### PASSAGE
════════════════
Peru’s Congress approved a law on Tuesday that allows citizens to partially draw down their contributions to the state pension fund, a few months after doing the same with the private system and despite fierce opposition from the government.
With 106 votes in favor, three against and 15 abstentions, the fractured, opposition-dominated chamber gave the go-ahead for Social Security Office (ONP) affiliates to withdraw up to $4,300 ($1,200) to mitigate the financial impact of the coronavirus pandemic.
The law will now pass to President Martin Vizcarra to enact or revise, but government has already warned it will appeal to the country`s constitutional court to tear it up.
Presidency sources say the measure could cost the government coffers up to 13.280 billion soles ($3.7 billion dollars), at a time when the copper-producing nation is facing its worst economic decline in a century.
Last week, lawmakers rejected an alternative government proposal for a lower payout for ONP affiliates.
Several countries in the region have sought to tap private and publicly held pension funds amid economic hardship. In Chile, a move to release 10% of the country’s privately held funds was staunchly opposed by government but has provided the floundering economy with a brief injection of liquidity.
════════════════
### PROMPT 1
From the pension article, list the three vote counts from the Peruvian Congress vote on the law.
### PROMPT 2
In the pension article, what did lawmakers reject last week?
### PROMPT 3
Carry on the article about Peru's pension law from the point where it ends.
The data have nothing to do with the work on the pension article.
════════════════
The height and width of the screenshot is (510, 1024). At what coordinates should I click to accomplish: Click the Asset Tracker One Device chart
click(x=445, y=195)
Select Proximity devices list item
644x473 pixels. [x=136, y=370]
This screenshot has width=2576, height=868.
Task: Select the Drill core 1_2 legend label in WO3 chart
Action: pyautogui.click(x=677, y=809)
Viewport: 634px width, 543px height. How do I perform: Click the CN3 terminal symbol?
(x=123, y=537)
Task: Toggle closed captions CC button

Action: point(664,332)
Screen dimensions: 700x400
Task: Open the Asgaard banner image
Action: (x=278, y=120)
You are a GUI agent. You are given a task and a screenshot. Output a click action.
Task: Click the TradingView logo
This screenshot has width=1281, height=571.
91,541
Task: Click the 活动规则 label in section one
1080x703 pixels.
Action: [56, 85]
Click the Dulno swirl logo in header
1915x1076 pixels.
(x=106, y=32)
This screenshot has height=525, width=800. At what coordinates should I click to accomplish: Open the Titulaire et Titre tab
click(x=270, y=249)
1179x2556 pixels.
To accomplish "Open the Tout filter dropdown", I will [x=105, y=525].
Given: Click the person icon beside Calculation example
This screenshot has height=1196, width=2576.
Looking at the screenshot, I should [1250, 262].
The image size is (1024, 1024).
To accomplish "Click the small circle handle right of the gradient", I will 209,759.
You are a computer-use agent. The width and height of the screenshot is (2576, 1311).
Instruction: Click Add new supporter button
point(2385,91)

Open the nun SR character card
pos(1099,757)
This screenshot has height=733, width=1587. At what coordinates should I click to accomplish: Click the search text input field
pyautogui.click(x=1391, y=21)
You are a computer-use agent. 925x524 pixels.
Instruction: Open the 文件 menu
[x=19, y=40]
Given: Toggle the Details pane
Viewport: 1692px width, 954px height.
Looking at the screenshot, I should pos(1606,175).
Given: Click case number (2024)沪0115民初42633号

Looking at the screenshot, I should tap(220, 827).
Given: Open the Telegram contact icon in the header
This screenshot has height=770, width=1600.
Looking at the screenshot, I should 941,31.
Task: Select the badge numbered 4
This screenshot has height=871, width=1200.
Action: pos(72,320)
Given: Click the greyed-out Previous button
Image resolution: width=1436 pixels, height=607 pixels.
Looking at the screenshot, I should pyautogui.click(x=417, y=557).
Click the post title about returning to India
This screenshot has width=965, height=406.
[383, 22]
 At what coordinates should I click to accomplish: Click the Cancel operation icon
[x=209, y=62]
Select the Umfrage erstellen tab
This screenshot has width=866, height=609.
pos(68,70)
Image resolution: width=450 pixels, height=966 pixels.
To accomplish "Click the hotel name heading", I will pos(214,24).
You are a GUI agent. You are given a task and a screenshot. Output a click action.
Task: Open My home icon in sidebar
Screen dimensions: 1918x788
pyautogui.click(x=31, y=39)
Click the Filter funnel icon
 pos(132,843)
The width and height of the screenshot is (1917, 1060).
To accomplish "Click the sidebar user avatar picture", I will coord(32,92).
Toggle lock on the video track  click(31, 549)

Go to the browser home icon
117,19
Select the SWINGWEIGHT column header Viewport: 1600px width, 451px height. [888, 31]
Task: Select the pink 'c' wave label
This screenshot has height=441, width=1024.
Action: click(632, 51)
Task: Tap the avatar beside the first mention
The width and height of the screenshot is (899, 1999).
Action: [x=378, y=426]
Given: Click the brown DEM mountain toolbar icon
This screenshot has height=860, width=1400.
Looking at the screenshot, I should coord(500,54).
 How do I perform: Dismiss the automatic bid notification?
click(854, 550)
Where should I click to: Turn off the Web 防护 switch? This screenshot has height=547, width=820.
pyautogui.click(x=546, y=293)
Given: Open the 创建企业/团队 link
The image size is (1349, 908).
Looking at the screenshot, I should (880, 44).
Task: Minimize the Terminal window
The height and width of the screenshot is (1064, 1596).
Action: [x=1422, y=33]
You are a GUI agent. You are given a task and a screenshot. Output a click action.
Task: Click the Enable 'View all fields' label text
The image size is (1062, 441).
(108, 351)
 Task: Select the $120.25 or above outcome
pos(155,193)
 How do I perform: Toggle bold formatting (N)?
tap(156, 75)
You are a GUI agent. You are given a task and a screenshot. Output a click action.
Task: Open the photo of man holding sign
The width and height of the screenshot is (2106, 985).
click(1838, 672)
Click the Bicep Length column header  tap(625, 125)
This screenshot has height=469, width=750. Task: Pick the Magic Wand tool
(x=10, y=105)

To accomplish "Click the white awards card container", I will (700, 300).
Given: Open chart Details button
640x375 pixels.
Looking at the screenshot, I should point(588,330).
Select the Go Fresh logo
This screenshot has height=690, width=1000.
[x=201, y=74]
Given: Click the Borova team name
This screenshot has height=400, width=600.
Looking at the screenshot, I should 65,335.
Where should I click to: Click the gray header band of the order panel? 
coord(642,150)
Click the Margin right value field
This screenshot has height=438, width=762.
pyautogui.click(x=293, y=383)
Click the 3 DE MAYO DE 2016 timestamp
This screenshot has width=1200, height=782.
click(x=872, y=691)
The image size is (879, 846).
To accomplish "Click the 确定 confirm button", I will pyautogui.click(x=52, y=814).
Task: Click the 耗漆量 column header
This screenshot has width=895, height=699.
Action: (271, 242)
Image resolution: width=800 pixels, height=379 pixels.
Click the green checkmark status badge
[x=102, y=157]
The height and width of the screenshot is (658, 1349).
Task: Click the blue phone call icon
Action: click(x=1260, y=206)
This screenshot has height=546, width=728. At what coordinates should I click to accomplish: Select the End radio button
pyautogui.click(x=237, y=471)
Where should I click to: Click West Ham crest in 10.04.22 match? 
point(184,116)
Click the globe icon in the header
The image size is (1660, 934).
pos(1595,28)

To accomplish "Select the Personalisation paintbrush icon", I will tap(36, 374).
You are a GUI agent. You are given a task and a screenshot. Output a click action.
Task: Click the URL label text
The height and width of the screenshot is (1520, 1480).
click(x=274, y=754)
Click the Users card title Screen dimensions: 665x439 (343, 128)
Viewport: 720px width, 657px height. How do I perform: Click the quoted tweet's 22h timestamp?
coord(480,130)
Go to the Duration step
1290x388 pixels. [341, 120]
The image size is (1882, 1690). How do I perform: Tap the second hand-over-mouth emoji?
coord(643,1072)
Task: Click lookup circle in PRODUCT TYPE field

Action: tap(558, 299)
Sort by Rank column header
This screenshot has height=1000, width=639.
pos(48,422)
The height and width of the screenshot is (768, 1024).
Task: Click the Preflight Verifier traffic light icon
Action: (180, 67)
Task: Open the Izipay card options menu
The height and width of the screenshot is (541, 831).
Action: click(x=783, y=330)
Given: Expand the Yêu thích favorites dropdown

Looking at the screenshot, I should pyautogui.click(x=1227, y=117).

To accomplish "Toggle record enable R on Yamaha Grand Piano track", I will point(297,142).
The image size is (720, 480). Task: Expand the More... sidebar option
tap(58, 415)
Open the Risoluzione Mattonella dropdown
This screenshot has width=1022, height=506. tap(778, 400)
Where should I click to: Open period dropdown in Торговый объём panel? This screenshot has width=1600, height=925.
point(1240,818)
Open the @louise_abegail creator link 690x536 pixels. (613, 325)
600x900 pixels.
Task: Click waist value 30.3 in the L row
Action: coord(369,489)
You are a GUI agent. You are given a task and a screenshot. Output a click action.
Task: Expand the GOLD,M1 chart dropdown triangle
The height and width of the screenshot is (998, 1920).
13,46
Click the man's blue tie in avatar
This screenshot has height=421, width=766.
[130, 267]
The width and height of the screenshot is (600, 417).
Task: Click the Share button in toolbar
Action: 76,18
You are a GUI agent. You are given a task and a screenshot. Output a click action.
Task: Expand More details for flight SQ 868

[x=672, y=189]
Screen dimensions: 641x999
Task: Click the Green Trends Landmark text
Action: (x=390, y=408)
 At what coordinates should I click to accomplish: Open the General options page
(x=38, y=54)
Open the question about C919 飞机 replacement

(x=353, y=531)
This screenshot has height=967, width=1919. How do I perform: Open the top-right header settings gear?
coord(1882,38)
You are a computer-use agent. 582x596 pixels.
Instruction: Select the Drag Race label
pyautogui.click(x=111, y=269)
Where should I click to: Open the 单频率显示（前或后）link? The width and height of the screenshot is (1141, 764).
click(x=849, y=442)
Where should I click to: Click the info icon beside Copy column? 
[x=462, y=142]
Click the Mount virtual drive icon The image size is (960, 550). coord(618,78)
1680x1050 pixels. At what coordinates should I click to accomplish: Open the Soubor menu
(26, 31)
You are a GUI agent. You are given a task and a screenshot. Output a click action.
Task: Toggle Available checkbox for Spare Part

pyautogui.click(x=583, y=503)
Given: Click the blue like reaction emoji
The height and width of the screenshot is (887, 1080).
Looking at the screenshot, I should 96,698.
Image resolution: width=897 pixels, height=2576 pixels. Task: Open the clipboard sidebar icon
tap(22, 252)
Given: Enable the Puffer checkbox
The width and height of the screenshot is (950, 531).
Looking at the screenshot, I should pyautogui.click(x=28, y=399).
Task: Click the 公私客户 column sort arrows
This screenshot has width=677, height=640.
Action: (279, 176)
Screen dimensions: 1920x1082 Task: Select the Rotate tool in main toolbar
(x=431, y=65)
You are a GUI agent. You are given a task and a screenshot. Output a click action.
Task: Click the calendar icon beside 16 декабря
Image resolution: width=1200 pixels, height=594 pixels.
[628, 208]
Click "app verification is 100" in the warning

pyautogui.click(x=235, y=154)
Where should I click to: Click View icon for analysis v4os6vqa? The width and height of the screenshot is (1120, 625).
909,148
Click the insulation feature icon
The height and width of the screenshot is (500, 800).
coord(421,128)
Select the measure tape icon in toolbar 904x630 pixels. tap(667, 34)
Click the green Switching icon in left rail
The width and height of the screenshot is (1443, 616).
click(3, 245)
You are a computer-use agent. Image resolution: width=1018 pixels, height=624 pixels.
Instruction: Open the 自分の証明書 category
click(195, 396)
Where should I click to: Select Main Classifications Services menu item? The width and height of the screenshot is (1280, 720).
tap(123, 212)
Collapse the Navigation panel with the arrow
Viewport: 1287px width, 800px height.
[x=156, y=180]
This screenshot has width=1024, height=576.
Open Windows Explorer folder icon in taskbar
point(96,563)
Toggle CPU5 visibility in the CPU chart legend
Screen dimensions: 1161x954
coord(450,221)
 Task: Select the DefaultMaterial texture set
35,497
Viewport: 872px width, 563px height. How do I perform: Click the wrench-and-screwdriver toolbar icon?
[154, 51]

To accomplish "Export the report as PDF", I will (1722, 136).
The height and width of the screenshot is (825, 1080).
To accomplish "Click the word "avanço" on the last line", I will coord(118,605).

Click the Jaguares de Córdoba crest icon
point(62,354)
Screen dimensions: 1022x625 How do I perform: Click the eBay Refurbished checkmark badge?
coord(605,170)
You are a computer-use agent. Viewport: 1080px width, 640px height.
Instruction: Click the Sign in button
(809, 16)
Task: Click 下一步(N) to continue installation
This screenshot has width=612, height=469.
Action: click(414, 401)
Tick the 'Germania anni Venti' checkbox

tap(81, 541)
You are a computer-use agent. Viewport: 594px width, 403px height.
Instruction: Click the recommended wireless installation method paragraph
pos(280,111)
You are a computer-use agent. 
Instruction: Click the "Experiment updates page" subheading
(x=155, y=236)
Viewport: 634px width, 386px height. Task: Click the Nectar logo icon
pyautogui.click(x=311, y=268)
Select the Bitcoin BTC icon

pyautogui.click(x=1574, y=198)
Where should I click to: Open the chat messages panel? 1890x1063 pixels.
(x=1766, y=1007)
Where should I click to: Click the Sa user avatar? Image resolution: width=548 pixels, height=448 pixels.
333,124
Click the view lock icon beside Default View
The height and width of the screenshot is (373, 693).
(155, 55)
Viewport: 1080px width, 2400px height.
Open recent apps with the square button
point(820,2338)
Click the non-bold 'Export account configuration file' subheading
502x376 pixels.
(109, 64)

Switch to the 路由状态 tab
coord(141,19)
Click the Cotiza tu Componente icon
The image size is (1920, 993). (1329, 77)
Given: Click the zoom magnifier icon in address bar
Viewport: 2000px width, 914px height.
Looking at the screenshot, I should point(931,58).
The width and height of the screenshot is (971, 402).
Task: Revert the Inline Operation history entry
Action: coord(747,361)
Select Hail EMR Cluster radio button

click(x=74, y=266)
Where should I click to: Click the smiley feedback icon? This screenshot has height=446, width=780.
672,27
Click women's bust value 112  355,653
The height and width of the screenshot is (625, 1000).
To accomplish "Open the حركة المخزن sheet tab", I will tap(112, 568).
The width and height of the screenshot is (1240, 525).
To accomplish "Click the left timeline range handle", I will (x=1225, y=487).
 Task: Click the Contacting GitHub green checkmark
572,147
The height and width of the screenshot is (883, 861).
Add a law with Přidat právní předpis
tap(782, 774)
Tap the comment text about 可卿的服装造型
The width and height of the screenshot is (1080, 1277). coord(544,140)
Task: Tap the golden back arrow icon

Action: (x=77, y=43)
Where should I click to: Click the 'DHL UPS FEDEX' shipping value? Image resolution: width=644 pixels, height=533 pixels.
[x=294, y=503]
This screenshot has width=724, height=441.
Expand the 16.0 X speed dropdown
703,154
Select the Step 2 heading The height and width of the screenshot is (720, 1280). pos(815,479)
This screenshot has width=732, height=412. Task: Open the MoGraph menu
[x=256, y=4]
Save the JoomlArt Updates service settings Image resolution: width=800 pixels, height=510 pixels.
════════════════
### FINAL ANSWER 1
106 in favor
three against
15 abstentions

### FINAL ANSWER 2
They rejected an alternative government proposal for a lower payout for ONP affiliates.

### FINAL ANSWER 3
Peru’s congress approved a law to withdraw up to 25% of private pension funds in April, an initiative that the government also opposed amid warnings it would skew the economy and push up borrowing costs.
Peru’s private system was obligatory for all citizens when it was introduced in 1992, but more recently, Peruvians have been given the choice between joining a state-run pensions system or the private system. At present, the former has 7 million affiliates while the latter has 4.7 million.
Confirmed cases of the novel coronavirus reached 600,043 in Peru on Monday. The country has the second highest number of infections in Latin America, after Brazil, and official data shows the number of deceased at 27,813.